━━ GIVEN PASSAGE ━━
Or maybe we don't want to know.
You know what really gets under people's skin? Having their entire neighborhood annexed into oblivion by way of a city council vote. When shit like that jumps off, folks tend to want to have some say in it before the bulldozers show up to reduce their happy home to a pile of lead paint and asbestos.
On the bright side, free Starbucks for life!
It's a good thing that most states have laws in place that prevent city council meetings from taking place without the public having the ability to attend. And it's a good thing for the sake of this article that Mukilteo, WA city council member Jennifer Gregerson either doesn't know these laws exist or, more hilariously, has no idea what "debrief" means.
After sending an unnecessarily high number of tweets during a city council meeting on a proposed plan to annex 11,500 residents from their homes, Gregerson followed up with this ill-advised message:
"City staff and some council now Debriefing and relaxing at ivars for late night happy hour. Time for dinner, I think!"
"Hey, what goes good with getting rid of 12,000 residents? Would that be a red, or white?"
Four council members were present at the late night soiree along with Mayor Joe Marine and City Attorney Angela Belbeck. According to Washington's Open Meeting Act, debriefing among four or more members of the city council constitutes a quorum and the public must be allowed to attend. By including the word "debrief" in and/or failing to add "LOL! Plz to come join us you guyz!" at the end of her tweet, Gregerson implied that the city council was breaking the law. Naturally, people noticed. Among those who were less than impressed with the clandestine meeting was the awesomely named Mukilteo resident, Christine Awad Schmalz, who had this to say:
"I've lived in other cities in the U.S. and I've never seen anything quite so blatant as sitting in your local restaurant one goes and sitting there like that."
Fucking government hotshots, always sitting in restaurants one goes and shit. It's enough to make a person form a militia. But instead of rising up in arms against her oppressors, Awad Schmalz said she was going to file a formal complaint. So far, no action has been taken against the city council members, but in a nice twist that says, "This shitty town only has one goddamned bar," Mayor Jim Marine's opponent in the upcoming mayoral election, Pat Smith, was at Ivar's that night also and used the incident as campaign fodder. According to Smith, he believes Gregerson, "spoke the truth, that her Twitter was accurate, and that misbehavior that broke the law did occur." As for Pat, he was just there to quietly get trashed in the corner.
━━━
● YOUR INSTRUCTIONS: Please carry on the article about the Mukilteo city council's late-night happy hour, picking up right after its last sentence.
━━ GIVEN RECORDS ━━
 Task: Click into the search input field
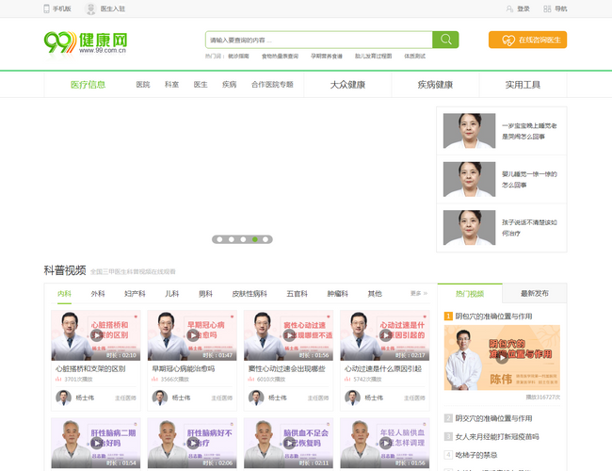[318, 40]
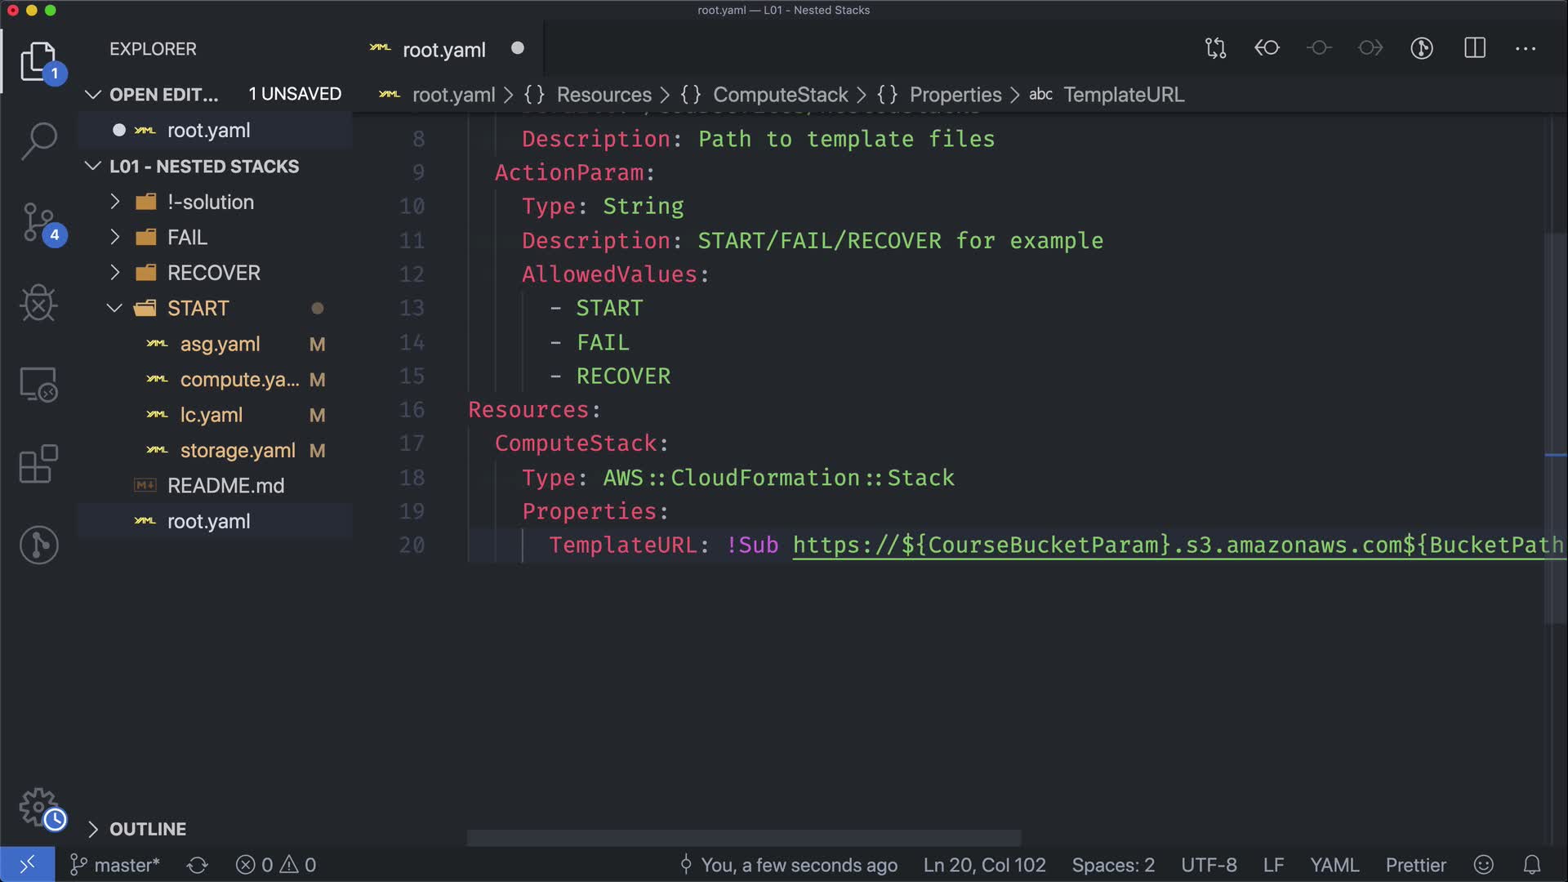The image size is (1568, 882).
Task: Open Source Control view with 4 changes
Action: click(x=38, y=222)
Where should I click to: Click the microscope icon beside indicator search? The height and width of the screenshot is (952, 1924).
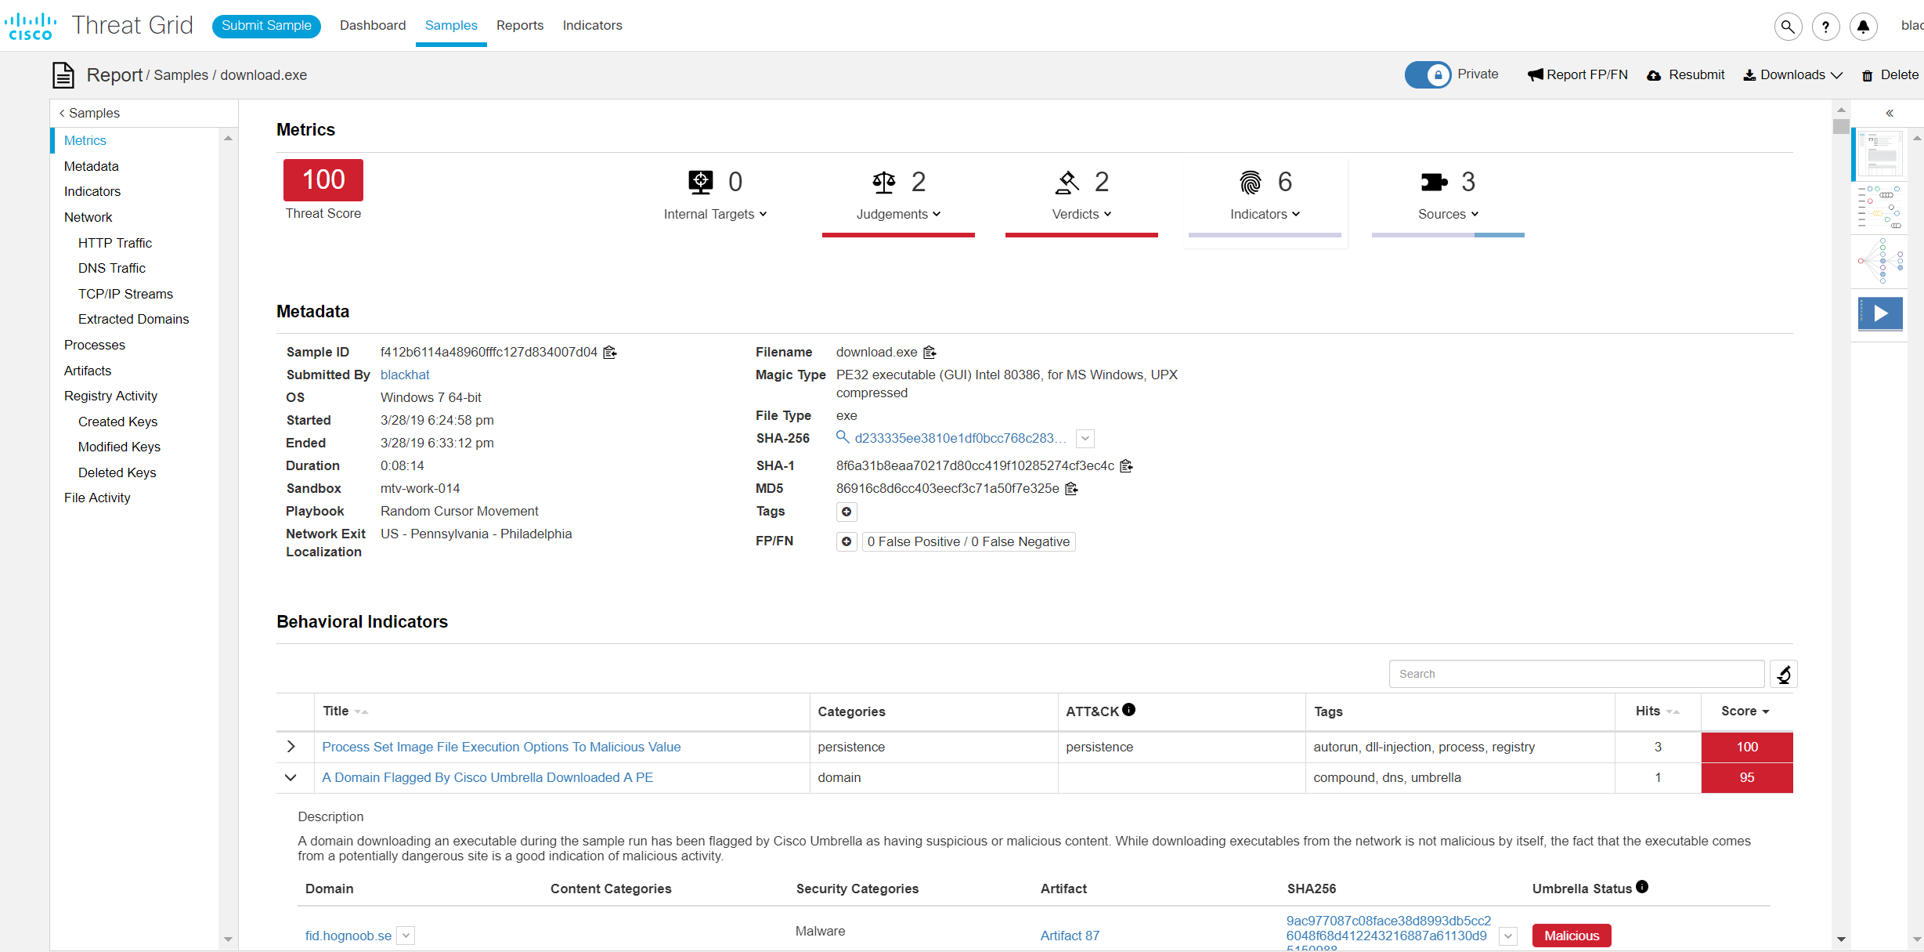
━━━
● WRITTEN ANSWER:
Among the discussion about why the terrorists hate us, there should probably be a sidebar about why the terrorists choose to fuck with us so much. If we're giving our two cents, we'd say that it's probably because sometimes, just like the fat chick who wears spandex pants and tube tops for no discernible reason, we're easy targets.
Michigan Congressman Pete Hoekstra demonstrated this with a series of ill advised tweets about his specific locations during a trip to Iraq, including a 12 hour advance notice of his plans to visit the war torn country. After touching down, he made sure to let the insurgents--his loving public--know that he "just landed in Iraq." Shortly thereafter came news that he "Moved into green zone by helicopter, Iraqi flag now over palace. Headed to new U.S. embassy." That was followed up with "Cake boy in Citgo restroom just outside Basrah. Looking for twinks for rough play in next 30 minutes." Fine, maybe we made that last one up.
Anyway, in all fairness we're pretty confident that terrorists aren't planning their activities around Twitter updates, but the controversy surrounding this story might lead them to consider it. There is a reason why most politicians make "surprise" visits to Iraq, that reason being that they don't want some grammatically challenged Afghani 14-year-old commenting on their beheading on YouTube.
After democrats cried hypocrisy over Hoekstra's tweets (he previously spoke out against the unauthorized leaking of information), the Congressman responded in typical political fashion by blaming opposition party members of doing the same thing before adding a completely not plausible defense. "You don't know it's the exact time, you don't know whether I sent that the minute I got in the car, whether it's halfway to the embassy or after I got that." Pete, nobody tweets about the past. That's the entire point of Twitter. If you said you were at the embassy at 11:56, you were. Just be glad you didn't get abducted and stop using Twitter. That goes for the rest of you too.
For information on following Adam on Twitter, head to ScenicAnemia.com.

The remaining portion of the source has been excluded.